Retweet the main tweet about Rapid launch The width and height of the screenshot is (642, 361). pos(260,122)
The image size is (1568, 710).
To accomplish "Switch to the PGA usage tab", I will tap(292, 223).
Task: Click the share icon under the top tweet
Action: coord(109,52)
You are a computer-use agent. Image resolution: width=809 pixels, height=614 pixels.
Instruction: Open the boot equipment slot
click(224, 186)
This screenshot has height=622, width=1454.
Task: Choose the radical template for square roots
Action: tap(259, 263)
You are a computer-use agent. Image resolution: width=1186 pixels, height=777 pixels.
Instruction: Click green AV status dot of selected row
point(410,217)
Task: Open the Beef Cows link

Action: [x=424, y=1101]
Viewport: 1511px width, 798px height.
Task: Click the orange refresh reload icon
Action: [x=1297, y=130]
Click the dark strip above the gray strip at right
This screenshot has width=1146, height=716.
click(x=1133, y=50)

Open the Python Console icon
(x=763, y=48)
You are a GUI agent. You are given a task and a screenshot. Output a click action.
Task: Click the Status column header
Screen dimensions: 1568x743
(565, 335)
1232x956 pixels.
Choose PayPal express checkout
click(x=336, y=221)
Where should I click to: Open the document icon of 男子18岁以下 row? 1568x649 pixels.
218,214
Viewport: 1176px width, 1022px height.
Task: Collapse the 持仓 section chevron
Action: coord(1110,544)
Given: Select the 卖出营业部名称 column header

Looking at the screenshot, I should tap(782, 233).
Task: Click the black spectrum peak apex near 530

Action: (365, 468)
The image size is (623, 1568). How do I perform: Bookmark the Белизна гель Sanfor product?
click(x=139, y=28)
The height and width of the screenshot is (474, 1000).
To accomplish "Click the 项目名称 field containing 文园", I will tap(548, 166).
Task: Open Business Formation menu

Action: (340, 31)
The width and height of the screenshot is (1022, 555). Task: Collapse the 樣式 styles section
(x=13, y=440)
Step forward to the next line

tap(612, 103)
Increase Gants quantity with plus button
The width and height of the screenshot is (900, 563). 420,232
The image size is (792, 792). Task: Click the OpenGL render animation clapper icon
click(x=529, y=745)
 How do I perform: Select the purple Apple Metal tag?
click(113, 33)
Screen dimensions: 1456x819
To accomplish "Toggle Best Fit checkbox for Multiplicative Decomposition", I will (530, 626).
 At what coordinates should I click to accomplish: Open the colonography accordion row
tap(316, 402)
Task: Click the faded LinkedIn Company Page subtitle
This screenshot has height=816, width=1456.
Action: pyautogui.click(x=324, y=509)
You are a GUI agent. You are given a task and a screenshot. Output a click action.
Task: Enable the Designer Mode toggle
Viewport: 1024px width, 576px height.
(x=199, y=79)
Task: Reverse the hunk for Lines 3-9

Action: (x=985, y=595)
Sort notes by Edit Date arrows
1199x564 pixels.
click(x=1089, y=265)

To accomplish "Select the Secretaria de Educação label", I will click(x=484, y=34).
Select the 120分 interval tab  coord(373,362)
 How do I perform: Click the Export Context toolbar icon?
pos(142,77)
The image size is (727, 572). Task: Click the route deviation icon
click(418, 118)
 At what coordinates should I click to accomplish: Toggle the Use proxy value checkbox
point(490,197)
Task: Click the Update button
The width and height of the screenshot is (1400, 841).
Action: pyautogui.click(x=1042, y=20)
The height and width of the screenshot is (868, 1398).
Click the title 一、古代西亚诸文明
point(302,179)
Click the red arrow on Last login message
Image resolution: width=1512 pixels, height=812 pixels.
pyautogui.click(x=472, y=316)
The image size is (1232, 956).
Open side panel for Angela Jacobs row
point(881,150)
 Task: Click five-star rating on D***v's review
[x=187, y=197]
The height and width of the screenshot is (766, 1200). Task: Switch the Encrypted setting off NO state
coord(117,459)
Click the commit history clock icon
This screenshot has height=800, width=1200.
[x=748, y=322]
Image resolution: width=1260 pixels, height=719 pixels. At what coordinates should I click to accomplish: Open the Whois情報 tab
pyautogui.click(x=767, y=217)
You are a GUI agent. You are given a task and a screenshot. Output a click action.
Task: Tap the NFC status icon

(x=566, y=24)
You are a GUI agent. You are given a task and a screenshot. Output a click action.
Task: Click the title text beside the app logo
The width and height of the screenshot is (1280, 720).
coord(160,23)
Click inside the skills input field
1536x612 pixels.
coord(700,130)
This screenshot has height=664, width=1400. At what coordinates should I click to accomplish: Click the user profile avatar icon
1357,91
##############################
* **WORK TO COMPLETE**
Report how many lines in the listing above hold the string "field", giving the number and no other words.

* **TASK SOLUTION**
2